Tuesday, August 23, 2011

Tweet or Toot?

I’ve always dismissed Twitter, thinking of it less as a site for social skills strengthening and more as a gathering of egomaniacs – you know, those people who truly believe that everyone honestly cares what they have to say 24 hours a day, 7 days a week.

(To be honest…I know I don’t.

…Though, I can also admit that no one wants me to detail every single second of my own personal life, either.)

Well, the dismissing stops here. I, the hippo, am here to heckle. Yes, folks, you’ve got it – I’ll give you a chance to mark your calendars – today is the day when I, a future attorney, admit that I was wrong.

Today, there was an earthquake centered in a small town near Richmond, VA that measured a 5.8 on the Richter scale. This number, according to the scale, is classified as a “moderate” earthquake: one that could cause major damage to poorly-constructed buildings.

Well, shit. To a short girl from Florida whose number one fear is of falling, it felt a bit more than moderate.

But, also being from Florida, I had no idea what was happening until a few minutes after it occurred. Had I been on Twitter, I might have been able to see the 40,000 earthquake-related Tweets that were posted 1 minute after the earthquake or less.

There are currently no fatalities or major building damages reported, but, according to the Associated Press, the Washington Monument has a crack near the top of the obelisk and will be closed indefinitely to maintain the safety of the public.

I was in my Legal Research and Writing class (LRW) on the third floor of my law school with a 3L Dean’s Fellow as a teacher. First, the building started to shake, and my classmates and I looked at one another in bewilderment, searching (in vain) for an answer.

“It’s the construction down the street,” some said, but I was a bit skeptical. If construction down the street causes my building to rumble, we’ve got some issues.

Then, the rumbling was joined by a swaying motion. I was on the third floor of a building. A building that was swaying.
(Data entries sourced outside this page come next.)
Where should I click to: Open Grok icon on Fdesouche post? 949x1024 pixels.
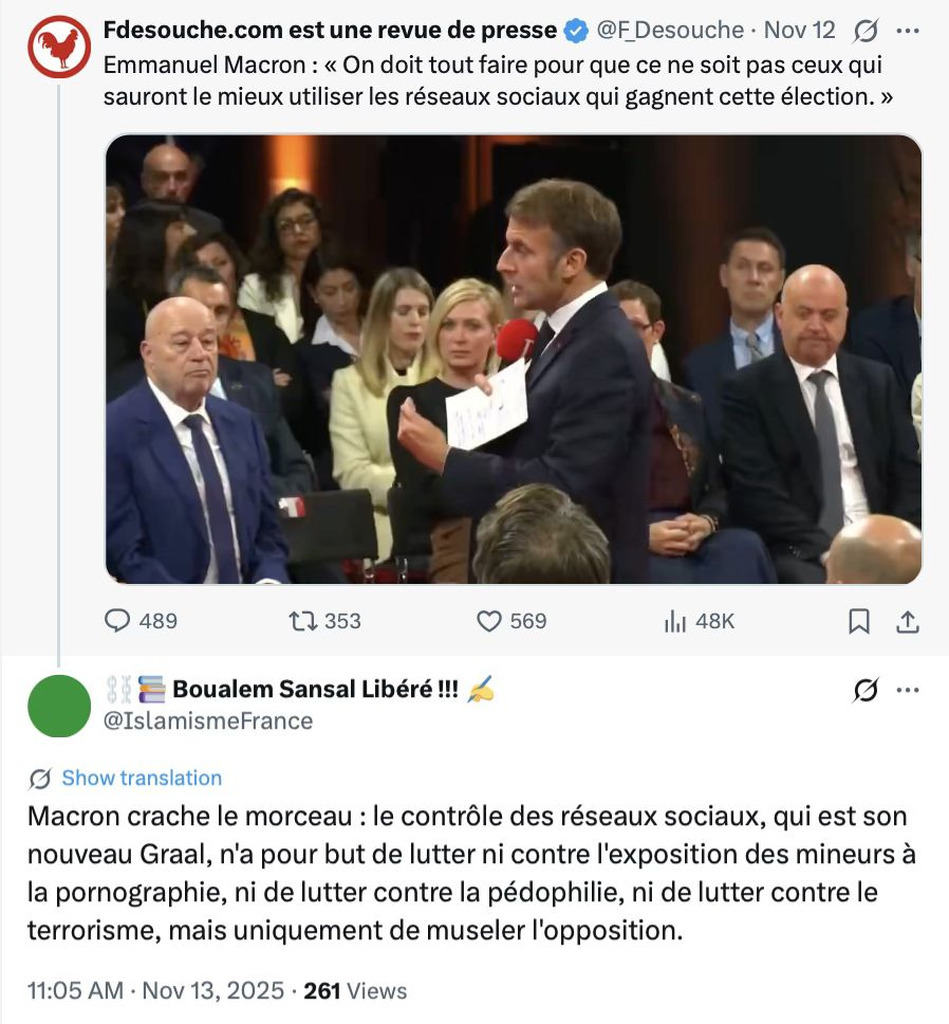click(865, 31)
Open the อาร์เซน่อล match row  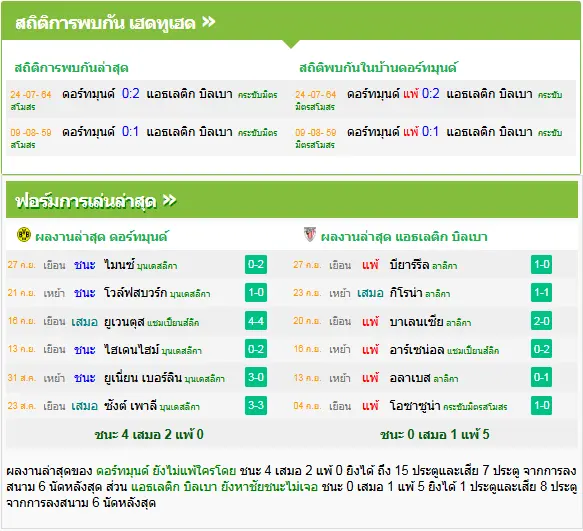pos(423,350)
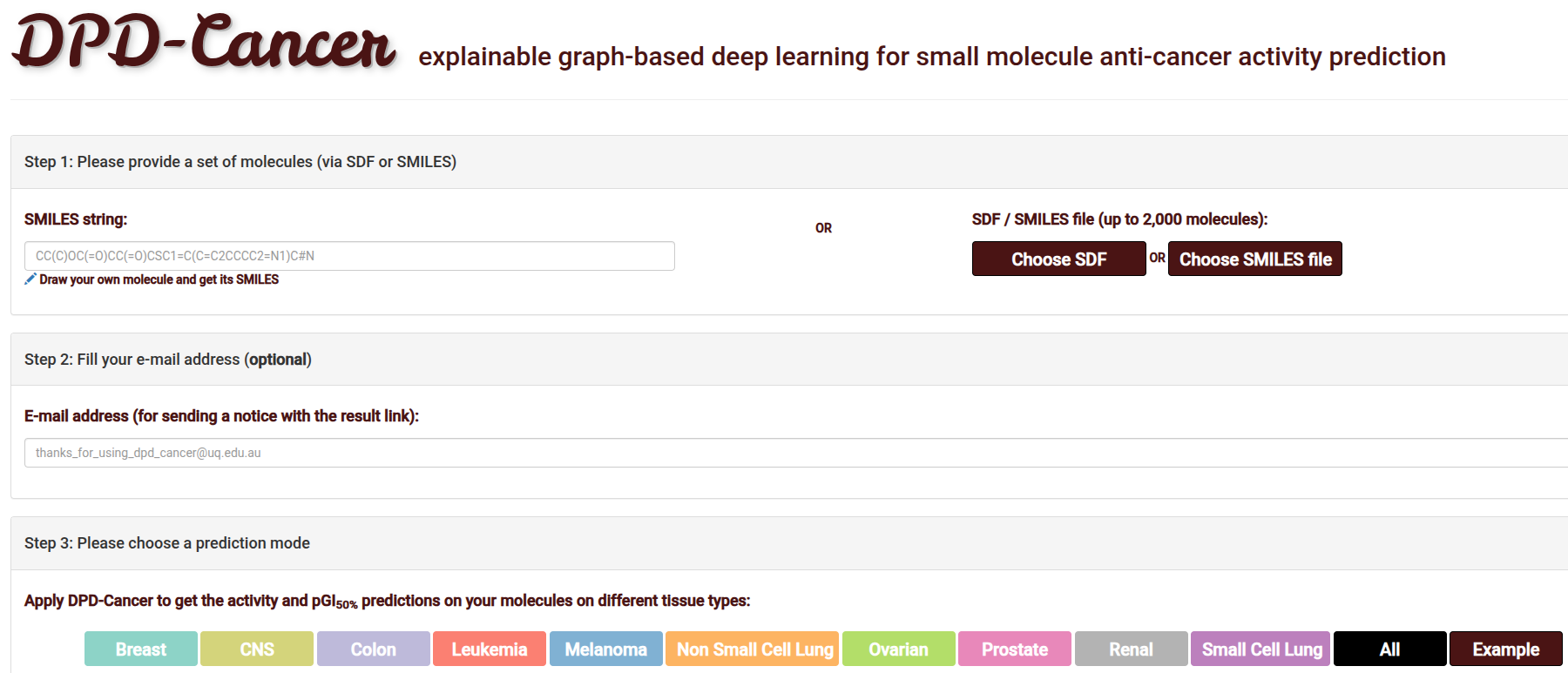Select the CNS tissue prediction
Screen dimensions: 1568x673
click(x=257, y=649)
“They didn’t train me for this,” the 3L said, half-jokingly, half-scared.
After about 30 seconds, the swaying stopped and we students roamed into the hallway in a subdued sort of panic. The fire alarms began to blare, and outside we filed.

It was one of the scariest moments in my life.

This moment comes in close comparison to having my life threatened by a native Peruvian because he didn’t like white people (direct translated quote). It matched the anxiety that I feel on airplanes. And it was all because I wasn’t in control.

When a man that I barely know roams the outdoor living space mere feet from my lock-less bedroom, I am not in control of the situation. When a plane is 45,000 feet in the air, I can control neither its speed nor its descent.
When the earth moves under my feet (and the sky comes tumbling down)…there is absolutely nothing that I can do.

It was one of the absolute worst moments in my world, and I can only imagine what the Japanese must have felt like nearly six months ago. And I didn’t even feel the helplessness of the unforgiving strength of a tsunami.

*

On a bit of a happier note (and to add some pictures, since I’ve been remiss with the onslaught of my first law school assignments), here are some things that you might find on a typical eight-block walk from 21st and O streets and 20th and H.

Photobucket

You might call this a surveying transit. It measures distance and elevation and allows road surveyors to build safe roads. It also allows Peruvian archaeologists (and probably archaeologists anywhere) to measure appropriately where a dig will take place. (This brought back some memories from a year ago).

Photobucket

You might see a Hello Kitty car.

Photobucket

You might see the makeshift home of someone who does not have one.

Photobucket

Lo and behold, you might find George Washington!

Photobucket

Or, of course, a lone hippopotamus.

Photobucket

And that’s the way the hippo heckles.